L’affaire a été appelée et entendue à l’audience du 1er octobre 2024.
A cette audience, Madame [D] [E] maintient son recours pour solliciter l’annulation de la pénalité financière.
Elle expose et fait valoir en substance que :
— Il ne s’agit pas d’une fraude de sa part mais simplement d’erreurs commises dans les déclarations des salaires de son conjoint,
— Sur certaines fiches de paie de son conjoint, les acomptes n’apparaissaient pas dans le salaire net perçu, ce qui l’a induit en erreur lorsqu’elle a fait à la place de son mari les déclarations trimestrielles conduisant à ce qu’elle déclare involontairement le salaire net sans ajouter l’acompte.
En réponse, la Caisse d’Allocations Familiales du Nord a déposé des écritures auxquelles il convient de se reporter pour le détail de ses demandes, moyens et prétentions soutenus oralement.
Elle demande au tribunal de
— Confirmer la pénalité administrative de 700 euros notifiée,
— Condamner Madame [D] [E] au paiement de la pénalité financière de 700 euros,
— Débouter Madame [D] [E] de son recours.
Elle fait valoir en substance que la fraude a été retenue au regard de deux précédents contrôles de ressources de 2021 et 2022 desquels Madame [D] [E] ne pouvait ignorer ses obligations déclaratives.
Elle souligne que la pénalité financière a été soldée par prélèvement.
MOTIFS DE LA DECISION
Sur la pénalité administrative financière
Madame [D] [E] est connue comme étant mariée avec 4 enfants à charge.
Le 7 juin 2019, Madame [D] [E] a formalisé auprès de la CAF une demande de revenu de solidarité active valant demande de prime d’activité qui nécessitait une déclaration trimestrielle de ressources perçues par l’ensemble des membres du foyer (conjoint et enfants si ces derniers ont une activité salariée).

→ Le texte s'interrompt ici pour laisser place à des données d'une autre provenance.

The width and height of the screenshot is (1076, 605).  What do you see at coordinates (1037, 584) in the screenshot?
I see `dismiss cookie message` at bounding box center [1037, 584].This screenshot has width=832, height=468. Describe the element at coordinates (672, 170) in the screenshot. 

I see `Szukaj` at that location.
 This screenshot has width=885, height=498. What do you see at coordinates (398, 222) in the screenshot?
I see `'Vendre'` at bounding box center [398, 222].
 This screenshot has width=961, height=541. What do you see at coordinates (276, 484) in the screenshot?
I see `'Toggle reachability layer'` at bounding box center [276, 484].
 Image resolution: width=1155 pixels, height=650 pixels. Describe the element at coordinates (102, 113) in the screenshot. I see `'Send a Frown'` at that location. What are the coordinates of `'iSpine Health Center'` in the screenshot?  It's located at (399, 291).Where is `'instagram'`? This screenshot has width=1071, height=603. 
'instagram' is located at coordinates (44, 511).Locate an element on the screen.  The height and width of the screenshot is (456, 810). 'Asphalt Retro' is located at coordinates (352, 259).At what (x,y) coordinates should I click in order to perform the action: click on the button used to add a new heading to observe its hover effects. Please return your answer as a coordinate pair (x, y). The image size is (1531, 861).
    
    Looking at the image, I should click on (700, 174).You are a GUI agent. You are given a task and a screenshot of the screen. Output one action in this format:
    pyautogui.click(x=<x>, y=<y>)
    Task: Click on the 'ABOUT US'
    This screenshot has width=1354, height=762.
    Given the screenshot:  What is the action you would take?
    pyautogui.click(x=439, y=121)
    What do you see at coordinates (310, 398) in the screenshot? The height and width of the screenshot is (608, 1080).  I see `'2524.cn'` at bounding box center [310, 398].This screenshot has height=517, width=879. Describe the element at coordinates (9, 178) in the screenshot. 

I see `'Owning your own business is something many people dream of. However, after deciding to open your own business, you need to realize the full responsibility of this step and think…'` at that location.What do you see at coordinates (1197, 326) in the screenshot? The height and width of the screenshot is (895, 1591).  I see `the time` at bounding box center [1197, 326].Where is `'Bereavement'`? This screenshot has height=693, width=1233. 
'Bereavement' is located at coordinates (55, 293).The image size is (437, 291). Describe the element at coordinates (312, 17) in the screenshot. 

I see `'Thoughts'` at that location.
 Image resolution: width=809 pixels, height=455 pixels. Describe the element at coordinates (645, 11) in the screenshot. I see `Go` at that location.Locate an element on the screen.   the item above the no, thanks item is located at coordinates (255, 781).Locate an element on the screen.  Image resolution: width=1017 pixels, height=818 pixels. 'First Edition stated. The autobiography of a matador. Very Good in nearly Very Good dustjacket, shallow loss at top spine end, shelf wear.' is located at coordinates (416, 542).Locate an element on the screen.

Le 14 mars 2023, la CAF a informé Madame [D] [E] d’une enquête menée par agent assermenté.
Le rapport de contrôle diligenté par un agent assermenté de la CAF du 6 avril 2023 a conclu que Madame [D] [E] n’a pas déclaré :
— L’intégralité des revenus de son conjoint dans les déclarations trimestrielles depuis mars 2022 pour le calcul du RSA et de la prime d’activité,
— Les activités professionnelles et les revenus associés perçus par l’un de ses enfants du 8 au 19 août 2022, du 19 au 30 décembre 2022 et du 20 au 24 février 2023.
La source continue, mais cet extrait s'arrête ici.